[Target pointing data]
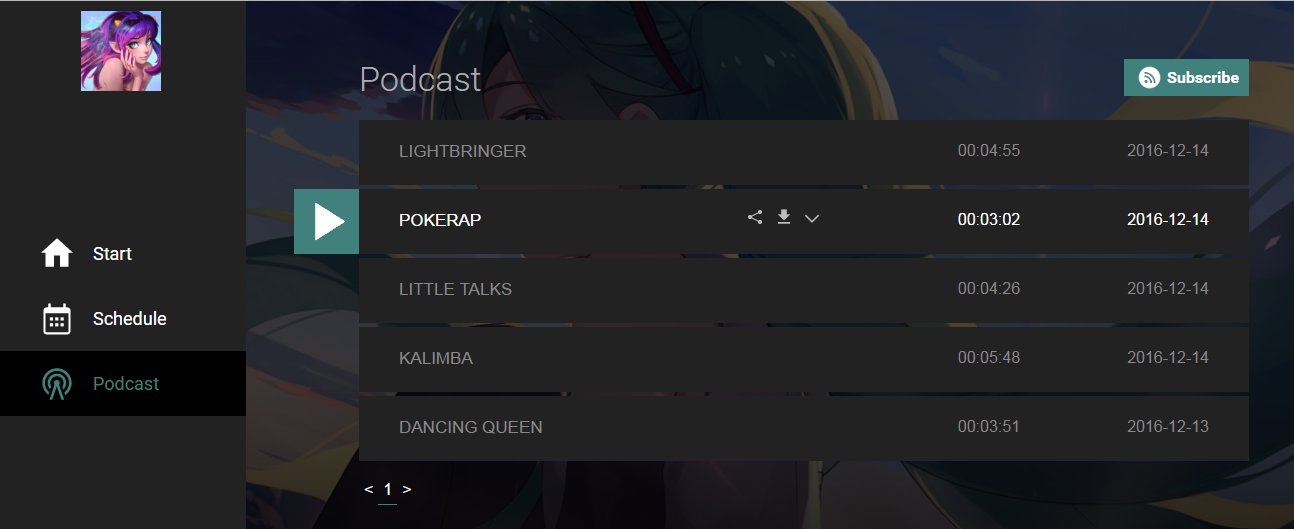Open the LITTLE TALKS episode
Screen dimensions: 1294x529
coord(804,290)
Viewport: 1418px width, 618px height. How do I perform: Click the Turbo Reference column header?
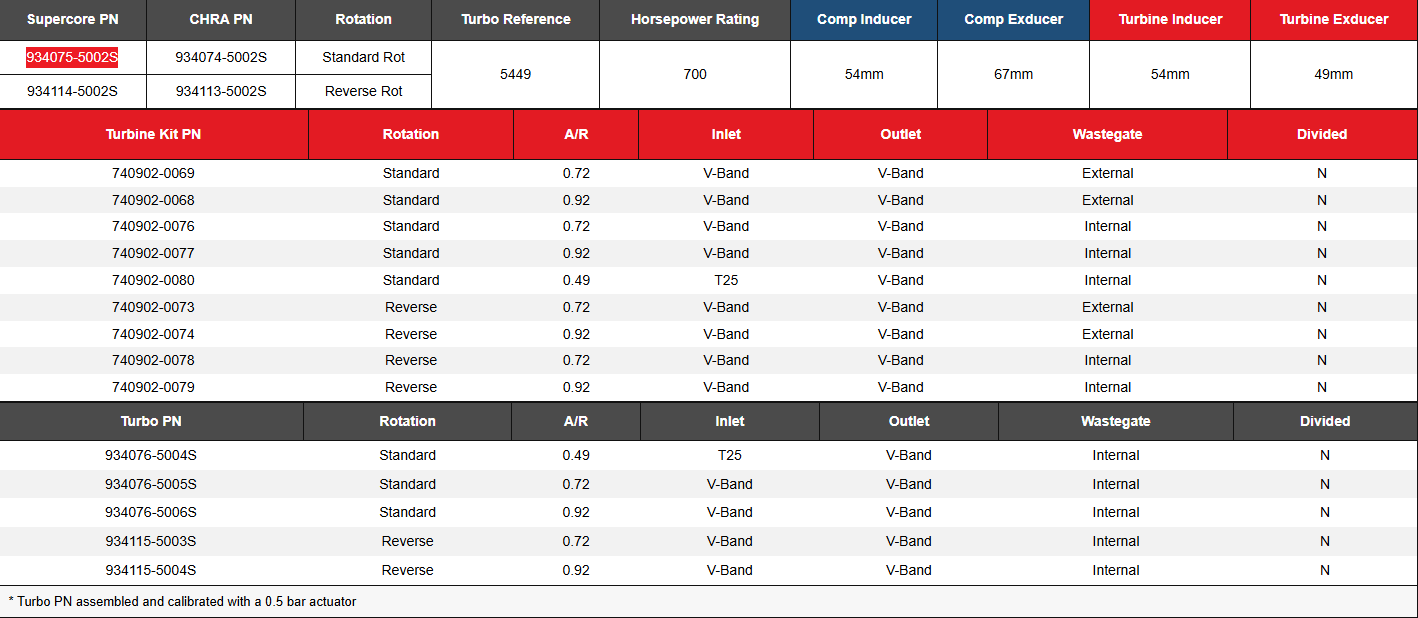pyautogui.click(x=515, y=19)
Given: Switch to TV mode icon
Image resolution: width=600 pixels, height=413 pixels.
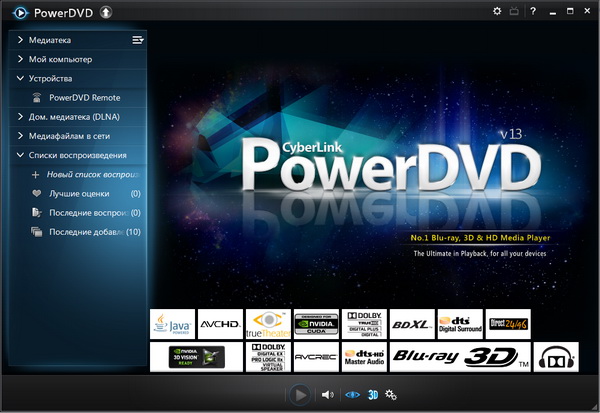Looking at the screenshot, I should [514, 11].
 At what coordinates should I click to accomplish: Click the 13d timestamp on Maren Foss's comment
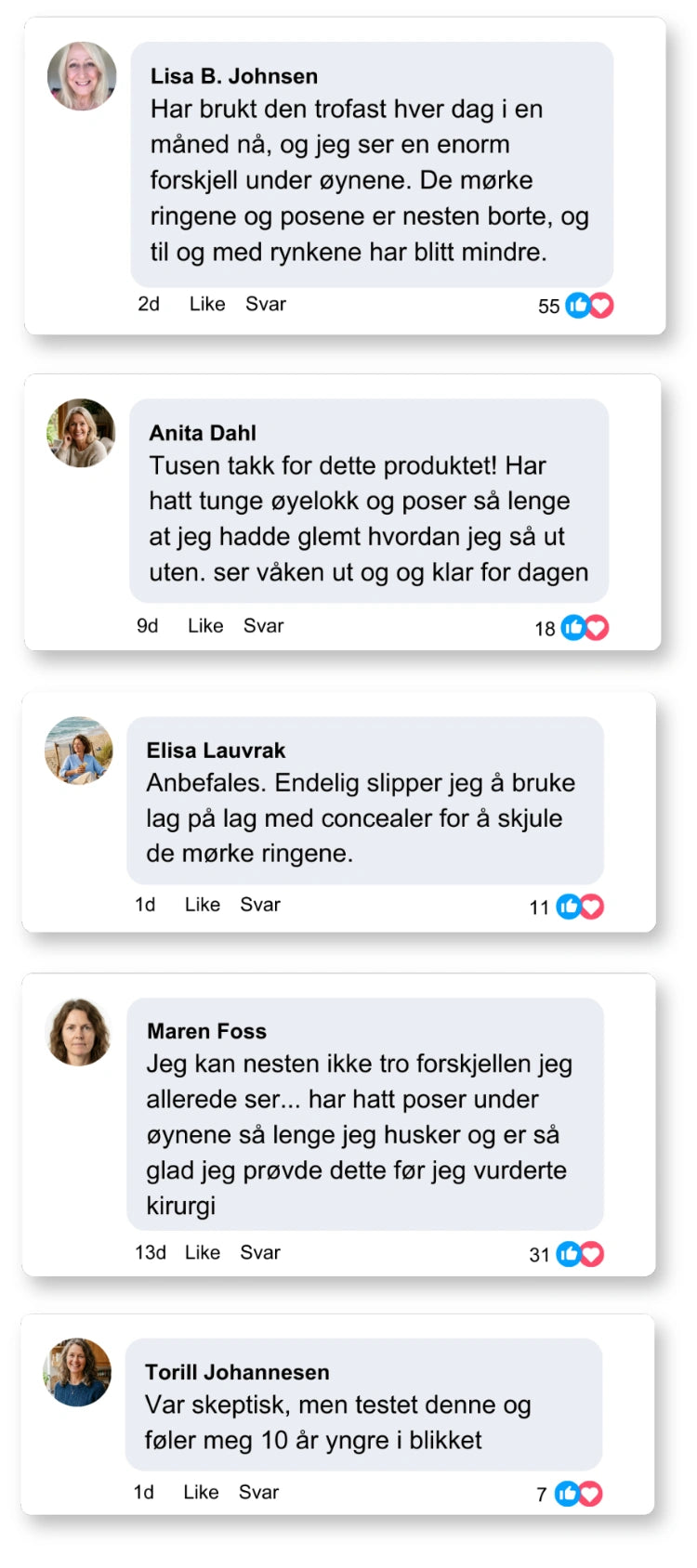[151, 1252]
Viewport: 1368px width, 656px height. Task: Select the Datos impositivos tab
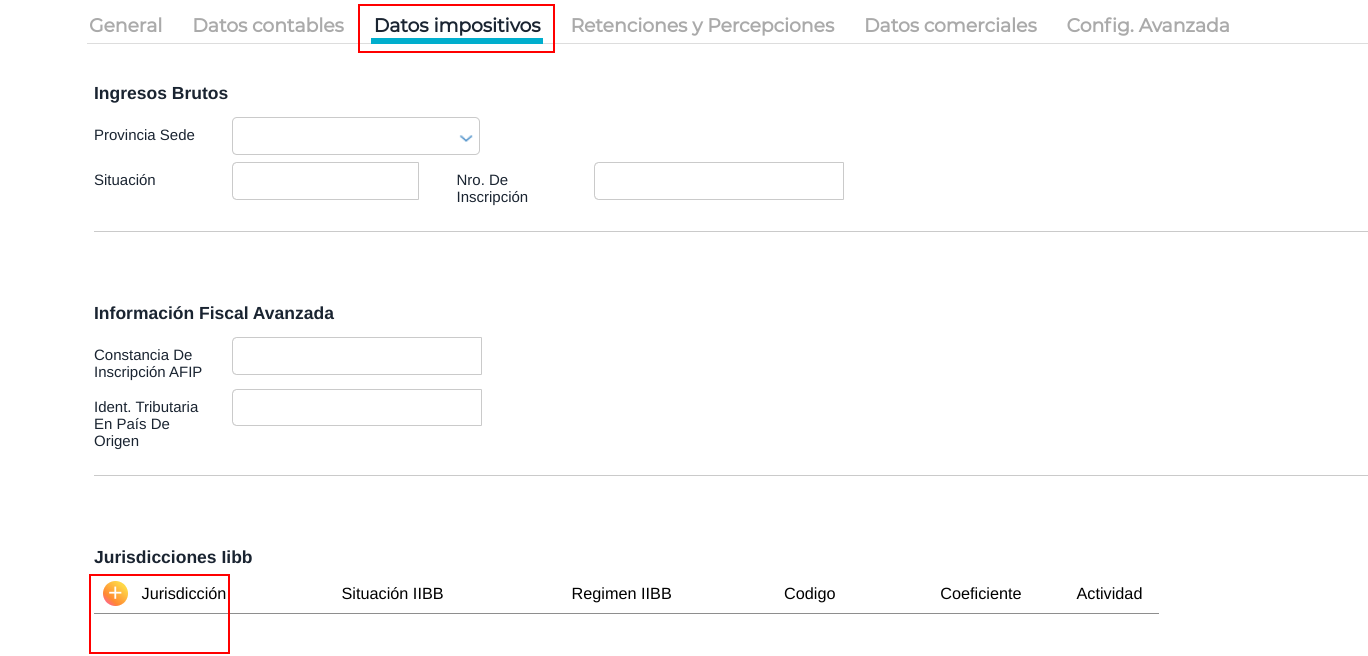pyautogui.click(x=457, y=25)
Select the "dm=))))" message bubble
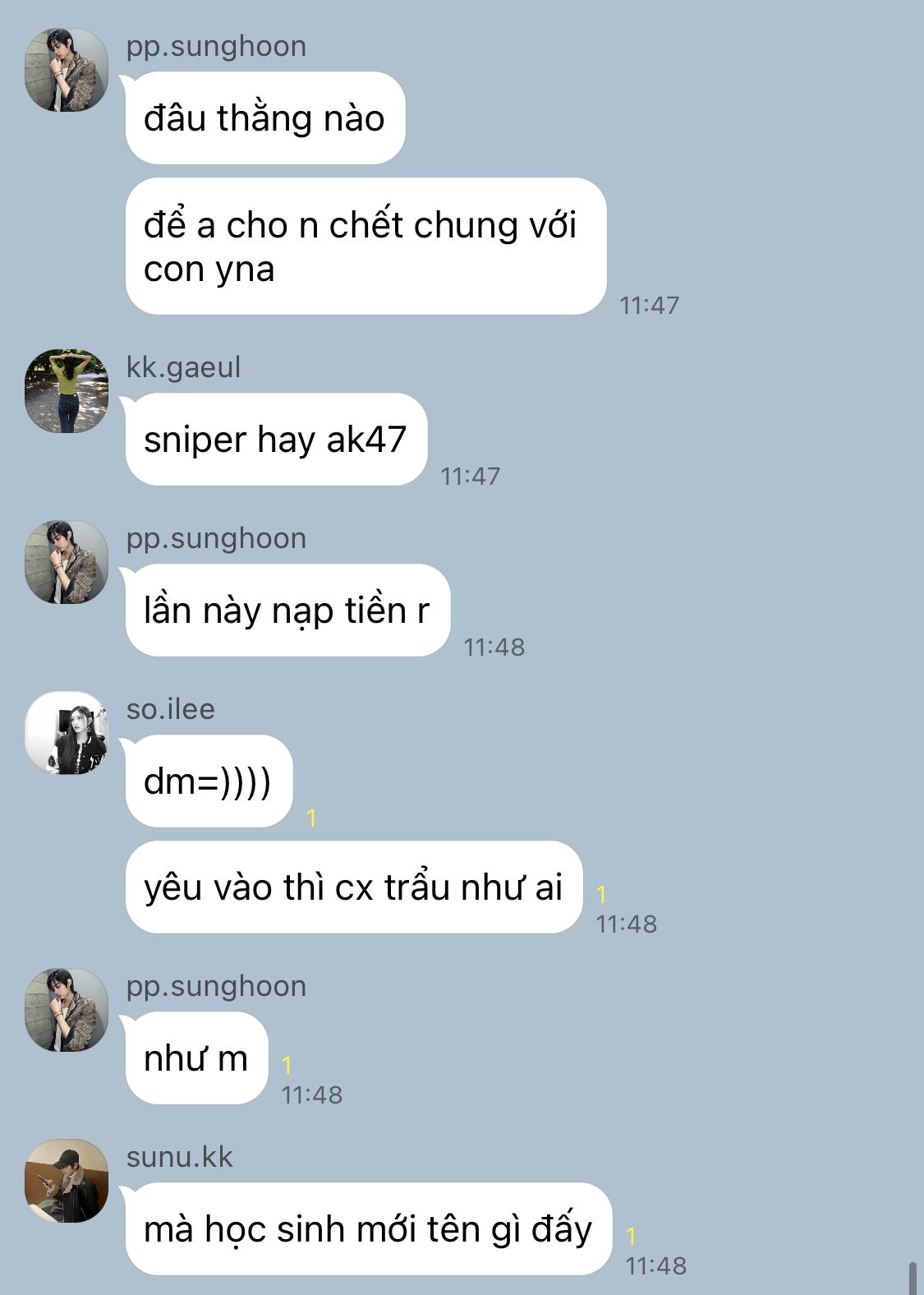This screenshot has width=924, height=1295. (209, 781)
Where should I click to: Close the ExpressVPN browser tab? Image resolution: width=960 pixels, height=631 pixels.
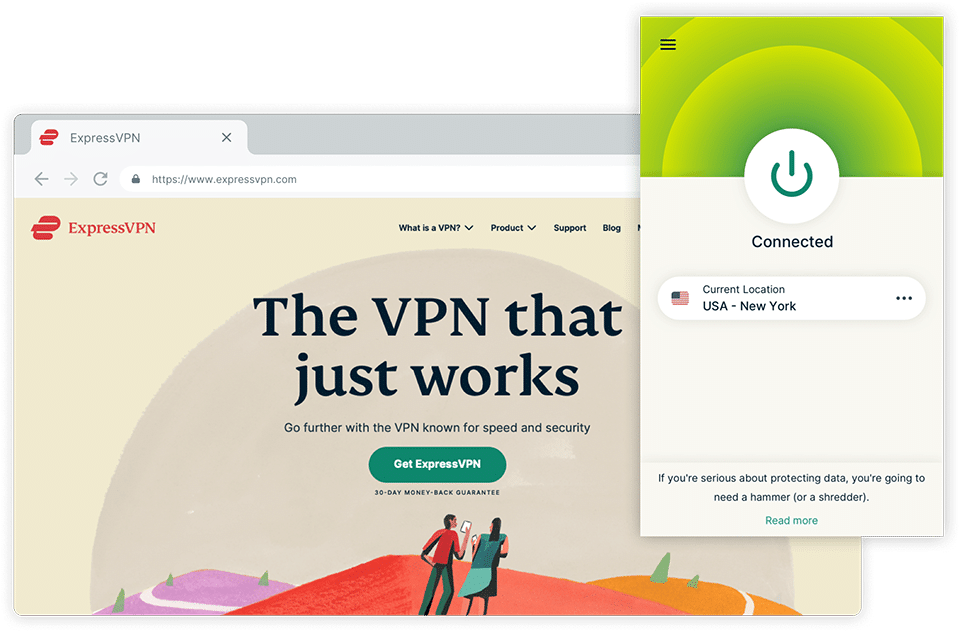227,137
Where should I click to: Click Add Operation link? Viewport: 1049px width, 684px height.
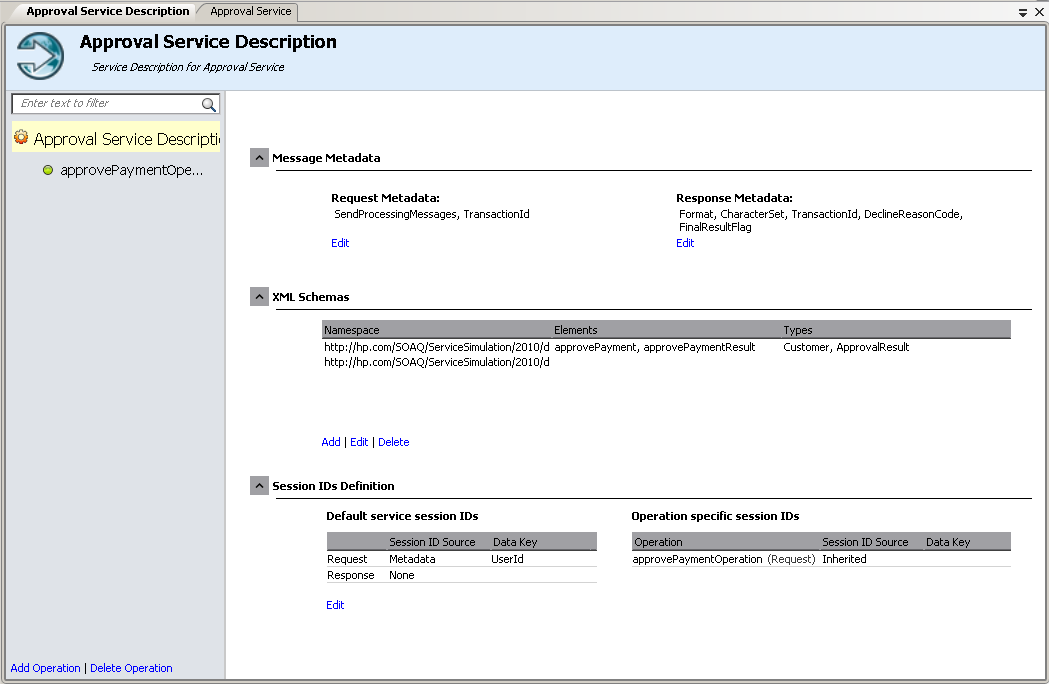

| Problem details |
Put every line of the records above into a JSON list of strings, one string per line, skipping blank lines. Leave the pictures out of the answer.

| Complete output |
[
  "Open the LITTLE TALKS episode",
  "Screen dimensions: 1294x529",
  "coord(804,290)",
  "Viewport: 1418px width, 618px height. How do I perform: Click the Turbo Reference column header?",
  "pyautogui.click(x=515, y=19)",
  "Given: Switch to TV mode icon",
  "Image resolution: width=600 pixels, height=413 pixels.",
  "Looking at the screenshot, I should [514, 11].",
  " At what coordinates should I click to accomplish: Click the 13d timestamp on Maren Foss's comment",
  "[151, 1252]",
  "Viewport: 1368px width, 656px height. Task: Select the Datos impositivos tab",
  "pyautogui.click(x=457, y=25)",
  "Select the \"dm=))))\" message bubble",
  "This screenshot has width=924, height=1295. (209, 781)",
  "Where should I click to: Close the ExpressVPN browser tab? Image resolution: width=960 pixels, height=631 pixels.",
  "227,137",
  "Where should I click to: Click Add Operation link? Viewport: 1049px width, 684px height."
]